Have you heard the bad news? Sam Altman called, he said it’s the age of AI! You don’t have to understand phenomena in order to produce them! Verum et factum convertuntain’t, cybernetics crying in the club.

But my guy, you say, where is this going? I’m saying that I (dumbass) used string diagram objective function alchemy to bootstrap my way out of stupid and do a thing with vibe-coding, because I had the recipe for the exact behaviour I wanted drawn up with crayon ready to go.

Is this yap cap? The answer may surprise you.

First, I sketched out a diagram for finding Mixed Strategy Nash Equilibria (MSNE) using gradient descent. If you know game theory, you’re probably thinking “that’s not novel.” True! But I didn’t need to know anything beyond “MSNE means neither player can improve by changing strategy unilaterally.”

In a 2-player game with size-$K$ finite strategy sets $X$ and $Y$, mixed strategies (i.e. probability distributions over strategies) can be viewed as points in the $K$-simplices $\Delta^{|X|}$ and $\Delta^{|Y|}$. Source: trust me bro, that’s how triangles work. So a mixed strategy for 2-players is a choice of point inside some hyperpyramid for each player. Here’s a drawing.

A 2-player MSNE then is a pair of points where neither player can improve their expected payoff by unilaterally changing their strategy. In other words, each player’s strategy is optimal given what the other player is doing.

🎤 Live diagrampilled reaction:
🔺 Mixed strategies are places in a triangle
🚶🏽‍♂️ Players are moving around in their own triangles
🚷 MSNE is when players stop moving
🤑 Stop moving = locally-payoffmaxxing
🤬 payoffmaxxing = losscels seethe
⬇️ losscels = descentcels
🤔 descentcels = downwardcels
☝️ downwardcels seethe because upwardchads
🧗🏻 upwardchads ascentmaxx
🧠 Thus ascentmaxxing = locally-payoffmaxxing
⬆️ Thus playerchads must ascend
😎 Cool fact: $\infty$ is the tallest number

Yea I'm something of a mathematician myself

The trick is splitting the paths during backprop. Each player treats the other’s strategy as fixed when computing how to update their own strategy. This corresponds exactly to the “unilateral” part of the Nash equilibrium definition.
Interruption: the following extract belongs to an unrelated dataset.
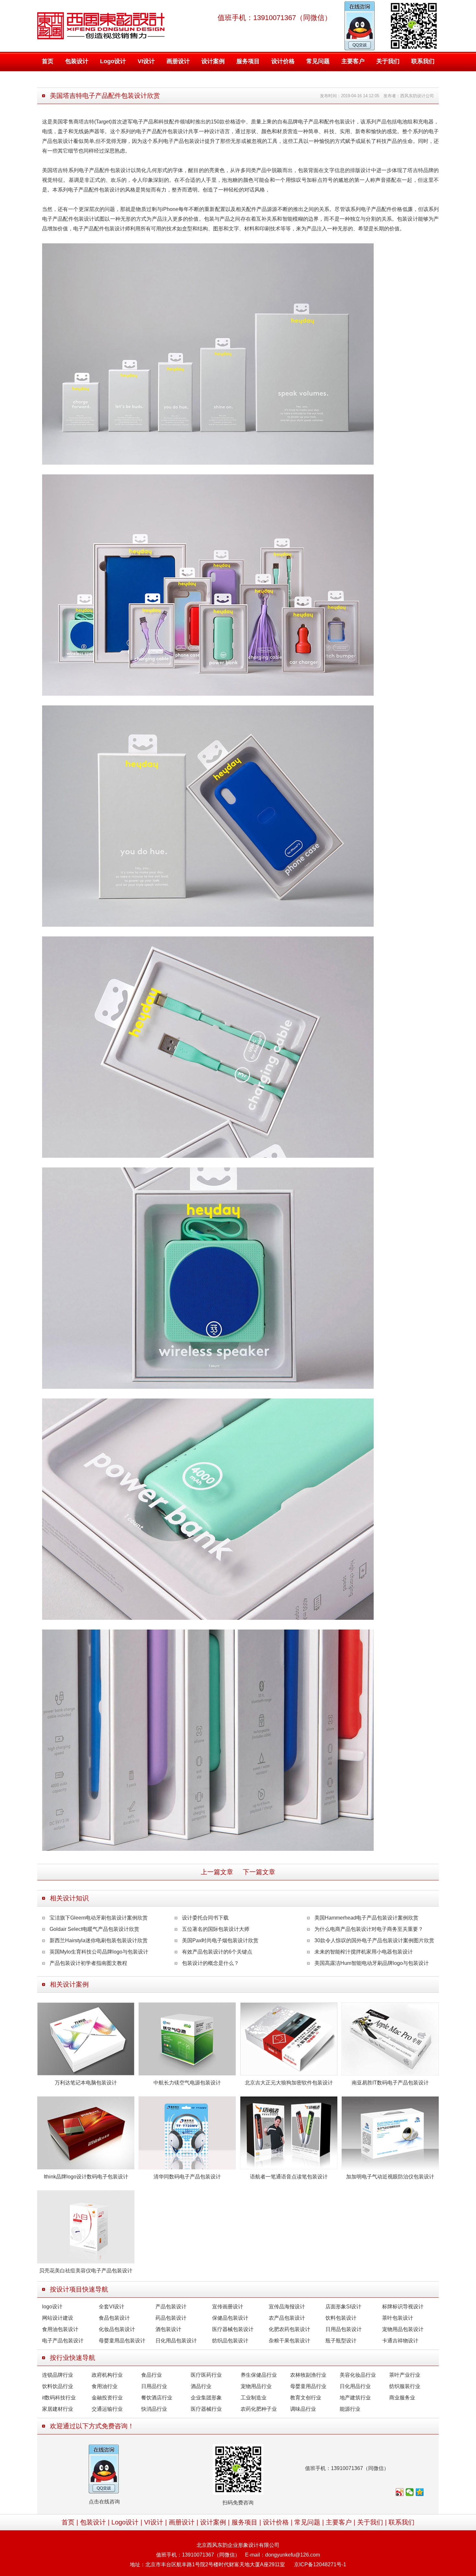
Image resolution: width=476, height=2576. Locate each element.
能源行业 (350, 2409)
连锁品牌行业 (57, 2375)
I showed these drawings and some words to Gemini 2.5 and asked it “make this like a computer person speak”. And then I took that and demanded “implement this and use the most DL-go-brrr”. And then I cleaned up the syntax errors in cursor by asking “😭” a few times. Tbh, the real value-add here was getting a GUI working so that it was relatively easy to change starting configurations and visualise how the strategies evolved:

The resulting code with a more detailed math spec is all here. It works, and while this approach doesn’t scale well to more than like 7 players and 7 actions, we can always buy a new datacenter and drink another river. What’s the point of all this? It’s not that I’ve revolutionised game theory computation, it’s that I (understander of sweet fuckall) was able to direct the automatic implementation of working DL solutions just by drawing pictures and grovelling at an LLM, and that means so can you.

Conclusion

String diagrams aren’t just elegant brainrot, they’re a practical tool for cheesing deep learning. By expressing objectives as equational constraints between diagrams, we gain:

A unified language for expressing diverse DL paradigms
A way to build up complex objectives declaratively
The ability to bullshit our way through domains we barely understand

The future of DL might not be about designing complex architectures, but about specifying ever more precise behaviours. You deserve a break, thinkbro: join the dark side and let the universal approximation theorem do the heavy lifting. Next time you’re designing a learning system, consider sketching its intended behaviour as a string diagram first. Or when you’re approaching a domain you know nothing about, try drawing it out diagrammatically and see if DL-powered representation theory can save you from having to learn things.